Open 2colours opened 1 year ago

2colours commented 1 year ago

The Mowyw module from Moritz Lenz is a niche, abandoned, Perl5 module that is 1. bad PR 2. no encouragement for a possible volunteer.

I think it can go without major changes needed, as it is a static site generator with minimal templating features.

It seems to me Template6 could serve as a near immediate replacement but Template::Mustache is also an option. I think we can only win, the choice isn't that important. We'll have one more reason to use Raku and show this "to the world" as well.

tbrowder commented 1 year ago

Can you create a new one? Maybe using Cro?

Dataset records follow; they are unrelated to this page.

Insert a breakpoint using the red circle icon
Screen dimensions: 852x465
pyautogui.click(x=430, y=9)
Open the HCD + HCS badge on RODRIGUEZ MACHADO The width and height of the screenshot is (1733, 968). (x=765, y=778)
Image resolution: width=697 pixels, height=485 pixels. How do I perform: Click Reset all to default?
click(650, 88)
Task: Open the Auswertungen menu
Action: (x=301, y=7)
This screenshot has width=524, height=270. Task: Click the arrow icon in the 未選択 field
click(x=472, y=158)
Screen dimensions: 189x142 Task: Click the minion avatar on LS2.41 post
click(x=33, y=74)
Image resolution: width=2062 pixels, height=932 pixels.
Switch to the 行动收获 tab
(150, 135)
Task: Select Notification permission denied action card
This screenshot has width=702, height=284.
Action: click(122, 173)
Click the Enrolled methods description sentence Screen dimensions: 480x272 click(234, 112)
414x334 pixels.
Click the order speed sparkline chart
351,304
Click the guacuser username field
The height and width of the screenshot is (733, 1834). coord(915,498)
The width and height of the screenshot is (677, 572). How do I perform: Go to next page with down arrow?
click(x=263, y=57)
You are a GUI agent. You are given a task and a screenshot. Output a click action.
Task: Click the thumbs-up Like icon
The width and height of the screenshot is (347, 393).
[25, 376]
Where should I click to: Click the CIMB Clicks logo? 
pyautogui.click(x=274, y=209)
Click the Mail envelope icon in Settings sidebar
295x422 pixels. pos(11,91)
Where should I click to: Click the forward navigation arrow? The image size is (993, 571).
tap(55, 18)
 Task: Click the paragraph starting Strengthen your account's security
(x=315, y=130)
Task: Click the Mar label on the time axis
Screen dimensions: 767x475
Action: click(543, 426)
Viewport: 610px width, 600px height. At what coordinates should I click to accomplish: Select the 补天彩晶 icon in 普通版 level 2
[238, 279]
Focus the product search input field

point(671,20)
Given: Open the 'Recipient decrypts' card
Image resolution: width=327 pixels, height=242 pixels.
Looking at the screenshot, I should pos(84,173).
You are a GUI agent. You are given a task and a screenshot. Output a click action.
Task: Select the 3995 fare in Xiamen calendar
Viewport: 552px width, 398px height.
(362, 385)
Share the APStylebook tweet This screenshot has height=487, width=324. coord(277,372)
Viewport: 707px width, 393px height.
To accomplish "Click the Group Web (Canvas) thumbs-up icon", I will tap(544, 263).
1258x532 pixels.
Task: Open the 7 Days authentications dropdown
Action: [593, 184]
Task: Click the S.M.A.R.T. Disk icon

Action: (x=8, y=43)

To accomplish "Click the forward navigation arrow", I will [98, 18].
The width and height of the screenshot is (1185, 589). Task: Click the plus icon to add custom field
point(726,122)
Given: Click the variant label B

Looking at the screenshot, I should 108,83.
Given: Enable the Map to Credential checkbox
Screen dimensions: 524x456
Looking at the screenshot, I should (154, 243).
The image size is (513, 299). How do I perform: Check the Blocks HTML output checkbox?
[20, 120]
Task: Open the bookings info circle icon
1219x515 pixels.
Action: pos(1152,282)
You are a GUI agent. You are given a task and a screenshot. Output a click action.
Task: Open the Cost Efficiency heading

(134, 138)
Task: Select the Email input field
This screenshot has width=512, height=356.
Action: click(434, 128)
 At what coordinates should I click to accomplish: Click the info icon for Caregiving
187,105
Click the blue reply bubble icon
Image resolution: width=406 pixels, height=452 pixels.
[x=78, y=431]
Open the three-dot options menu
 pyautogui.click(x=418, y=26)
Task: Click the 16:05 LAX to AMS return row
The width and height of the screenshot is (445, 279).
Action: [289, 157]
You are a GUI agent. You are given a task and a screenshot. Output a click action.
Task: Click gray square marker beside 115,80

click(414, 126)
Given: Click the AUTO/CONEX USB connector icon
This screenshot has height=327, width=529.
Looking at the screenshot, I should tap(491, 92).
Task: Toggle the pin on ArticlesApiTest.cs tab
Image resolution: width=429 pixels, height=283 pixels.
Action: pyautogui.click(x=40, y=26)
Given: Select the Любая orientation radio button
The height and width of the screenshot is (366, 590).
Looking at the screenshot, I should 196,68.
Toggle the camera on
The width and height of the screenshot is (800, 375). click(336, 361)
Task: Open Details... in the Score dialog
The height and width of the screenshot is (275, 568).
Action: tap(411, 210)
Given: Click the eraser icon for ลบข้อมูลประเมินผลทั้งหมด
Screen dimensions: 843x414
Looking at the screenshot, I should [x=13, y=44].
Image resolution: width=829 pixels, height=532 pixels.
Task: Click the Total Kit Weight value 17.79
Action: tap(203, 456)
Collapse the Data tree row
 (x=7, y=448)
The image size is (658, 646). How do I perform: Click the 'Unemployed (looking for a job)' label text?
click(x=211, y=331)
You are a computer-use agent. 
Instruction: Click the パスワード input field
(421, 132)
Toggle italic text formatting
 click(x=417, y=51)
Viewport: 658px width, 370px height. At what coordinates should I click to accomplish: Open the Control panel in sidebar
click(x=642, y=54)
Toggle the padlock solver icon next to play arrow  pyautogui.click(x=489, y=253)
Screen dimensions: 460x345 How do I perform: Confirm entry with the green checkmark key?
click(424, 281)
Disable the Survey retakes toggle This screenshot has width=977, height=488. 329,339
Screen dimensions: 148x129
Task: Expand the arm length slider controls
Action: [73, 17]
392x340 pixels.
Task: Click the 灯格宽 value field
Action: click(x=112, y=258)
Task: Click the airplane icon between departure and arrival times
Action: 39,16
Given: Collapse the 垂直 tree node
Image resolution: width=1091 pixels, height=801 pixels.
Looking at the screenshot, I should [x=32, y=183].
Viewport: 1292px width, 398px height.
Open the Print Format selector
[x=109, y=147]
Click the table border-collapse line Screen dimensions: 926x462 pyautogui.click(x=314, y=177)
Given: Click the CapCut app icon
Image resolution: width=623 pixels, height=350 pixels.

2colours commented 1 year ago

@tbrowder CIAvash actually created a new site with Hugo, https://www.raku-lang.ir/en/

Since neither of us could receive feedback on it, I decided to go with a much more minimalistic approach: to do as little to replace the Perl tooling (and mostly Mowyw itself) with something written in Raku that I can comprehend and share with others.

I'm working on the Template6 module with this plan in mind. Once we have something that works and can be deployed, nuances like the folder structure will be easier to sort out, at least that's what I hope.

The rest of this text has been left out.